One of the things I think that made it so real and great is that it includes some things I do or have done already, so there is an element of 'gravity' to it (if that makes any sense). Okay, I'm going to stop babbling...

I stir awake from a fantastic night’s sleep-- it’s 10am.  The gorgeous California sun is pouring through the windows and I can feel the cool beach breeze blowing through the curtains and touching my body-- He must’ve opened the windows for me before he left...the thought of that makes me smile. I close my eyes and contemplate sleeping a bit more....nope. I stretch, get up, and jump into the shower.

The sun is streaming through all the glass windows and doors of the beach house. I can hear the trees moving as the breeze stirs outside.  Afterwords I go into the study and check email.  The director of the latest movie I’m scoring sent me a new scene today (needing to be done by tomorrow), so I start downloading it and decide to go off into the kitchen and make breakfast.  I love the feeling of my bare-feet on the cool tile.  It looks like it’s going to be a sweltering day so I’m glad I’m inside.  I decide to eat some fresh fruit and drink a tall glass of water-- so good!  I’m not much of a breakfast person, so I look forward to eating a fantastic dinner later. 
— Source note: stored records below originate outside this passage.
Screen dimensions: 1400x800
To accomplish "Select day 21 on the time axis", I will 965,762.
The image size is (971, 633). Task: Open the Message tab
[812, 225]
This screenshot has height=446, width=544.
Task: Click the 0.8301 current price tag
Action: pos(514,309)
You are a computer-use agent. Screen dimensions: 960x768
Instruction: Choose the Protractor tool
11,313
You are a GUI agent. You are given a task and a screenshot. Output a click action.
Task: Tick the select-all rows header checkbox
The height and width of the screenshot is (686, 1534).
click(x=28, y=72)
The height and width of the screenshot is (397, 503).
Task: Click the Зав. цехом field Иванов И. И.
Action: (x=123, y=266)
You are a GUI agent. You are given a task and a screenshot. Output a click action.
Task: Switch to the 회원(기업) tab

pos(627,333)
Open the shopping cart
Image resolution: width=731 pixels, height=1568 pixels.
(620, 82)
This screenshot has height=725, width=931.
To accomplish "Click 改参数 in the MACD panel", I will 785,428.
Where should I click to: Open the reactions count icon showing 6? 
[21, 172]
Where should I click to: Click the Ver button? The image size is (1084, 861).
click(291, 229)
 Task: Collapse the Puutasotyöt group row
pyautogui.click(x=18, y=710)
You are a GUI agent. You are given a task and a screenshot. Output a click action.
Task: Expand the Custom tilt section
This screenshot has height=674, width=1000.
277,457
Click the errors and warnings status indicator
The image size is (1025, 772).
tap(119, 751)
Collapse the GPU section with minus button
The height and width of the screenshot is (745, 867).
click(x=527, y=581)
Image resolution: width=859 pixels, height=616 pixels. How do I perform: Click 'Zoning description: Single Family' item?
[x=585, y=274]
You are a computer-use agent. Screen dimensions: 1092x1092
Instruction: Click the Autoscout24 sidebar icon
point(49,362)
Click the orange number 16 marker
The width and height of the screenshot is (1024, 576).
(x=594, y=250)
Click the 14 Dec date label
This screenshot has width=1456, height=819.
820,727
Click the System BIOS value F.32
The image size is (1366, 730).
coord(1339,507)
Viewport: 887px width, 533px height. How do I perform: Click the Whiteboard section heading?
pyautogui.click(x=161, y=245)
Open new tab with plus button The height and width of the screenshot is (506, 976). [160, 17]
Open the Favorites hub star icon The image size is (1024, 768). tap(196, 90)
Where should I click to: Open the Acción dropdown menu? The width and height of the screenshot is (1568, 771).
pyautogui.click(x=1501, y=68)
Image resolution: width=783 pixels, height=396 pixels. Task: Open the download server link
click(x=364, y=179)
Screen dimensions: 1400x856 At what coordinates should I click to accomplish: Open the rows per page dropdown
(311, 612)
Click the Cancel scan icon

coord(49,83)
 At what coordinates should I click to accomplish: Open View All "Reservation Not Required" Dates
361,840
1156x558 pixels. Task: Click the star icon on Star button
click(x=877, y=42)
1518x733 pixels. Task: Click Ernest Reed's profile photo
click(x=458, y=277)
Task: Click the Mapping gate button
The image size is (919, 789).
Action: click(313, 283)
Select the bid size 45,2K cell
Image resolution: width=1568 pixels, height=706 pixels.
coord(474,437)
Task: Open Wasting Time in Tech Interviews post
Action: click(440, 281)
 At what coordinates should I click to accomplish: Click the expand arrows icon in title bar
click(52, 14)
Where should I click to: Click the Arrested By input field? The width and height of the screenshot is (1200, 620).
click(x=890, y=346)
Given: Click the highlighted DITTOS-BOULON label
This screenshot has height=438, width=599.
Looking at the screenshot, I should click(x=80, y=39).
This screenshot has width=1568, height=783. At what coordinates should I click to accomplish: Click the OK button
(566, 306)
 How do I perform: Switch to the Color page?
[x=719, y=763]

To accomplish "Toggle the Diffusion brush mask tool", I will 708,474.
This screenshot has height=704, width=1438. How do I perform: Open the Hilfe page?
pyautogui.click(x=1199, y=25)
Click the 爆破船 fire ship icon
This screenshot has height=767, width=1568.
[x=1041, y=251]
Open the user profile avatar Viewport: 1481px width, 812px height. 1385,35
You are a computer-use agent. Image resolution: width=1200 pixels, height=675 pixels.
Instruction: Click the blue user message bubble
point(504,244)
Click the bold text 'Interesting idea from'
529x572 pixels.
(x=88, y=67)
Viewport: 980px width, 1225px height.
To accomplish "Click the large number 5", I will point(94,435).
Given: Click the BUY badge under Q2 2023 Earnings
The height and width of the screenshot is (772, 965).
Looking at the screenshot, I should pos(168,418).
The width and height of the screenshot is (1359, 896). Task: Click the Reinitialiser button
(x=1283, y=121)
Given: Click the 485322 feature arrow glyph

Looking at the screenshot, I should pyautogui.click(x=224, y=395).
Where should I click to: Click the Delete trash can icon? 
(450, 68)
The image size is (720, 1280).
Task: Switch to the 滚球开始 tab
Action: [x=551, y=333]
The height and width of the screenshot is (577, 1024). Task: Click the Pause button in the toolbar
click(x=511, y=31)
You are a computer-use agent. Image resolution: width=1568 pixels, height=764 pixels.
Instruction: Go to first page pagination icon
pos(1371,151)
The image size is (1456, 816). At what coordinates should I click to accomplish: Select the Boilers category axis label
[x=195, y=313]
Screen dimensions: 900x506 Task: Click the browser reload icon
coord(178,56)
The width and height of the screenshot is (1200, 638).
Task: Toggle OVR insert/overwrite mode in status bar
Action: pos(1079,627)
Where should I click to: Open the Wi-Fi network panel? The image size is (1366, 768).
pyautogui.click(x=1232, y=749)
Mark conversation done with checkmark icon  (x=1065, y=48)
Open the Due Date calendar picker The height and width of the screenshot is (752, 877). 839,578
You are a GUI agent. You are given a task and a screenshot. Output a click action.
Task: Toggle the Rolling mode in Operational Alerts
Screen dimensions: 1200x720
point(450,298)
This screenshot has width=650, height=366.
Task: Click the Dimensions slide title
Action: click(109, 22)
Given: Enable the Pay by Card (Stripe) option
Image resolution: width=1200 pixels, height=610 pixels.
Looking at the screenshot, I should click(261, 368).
While eating I go into the living room and plop down on the big, oversized comfy couches and turn on the TV.  It’s almost noon and I need to start work soon, but I’m such a procrastinator. I love that I have the luxury to procrastinate.  After eating and doing some channel surfing, I decide to walk down the hall and go into the studio.  It’s such a lazy day but the beauty of the weather has lifted my spirits and gotten my creative juices flowing.  I turn on all my equipment and sit down in front of my monitors and watch the new scene-- getting some initial musical ideas.  I don’t write anything yet-- just watch the scene.  It’s short-- about 6 minutes, but I spend the next hour watching and re-watching and jotting down ideas.  Pretty soon I disappear into the creative ‘black hole’. 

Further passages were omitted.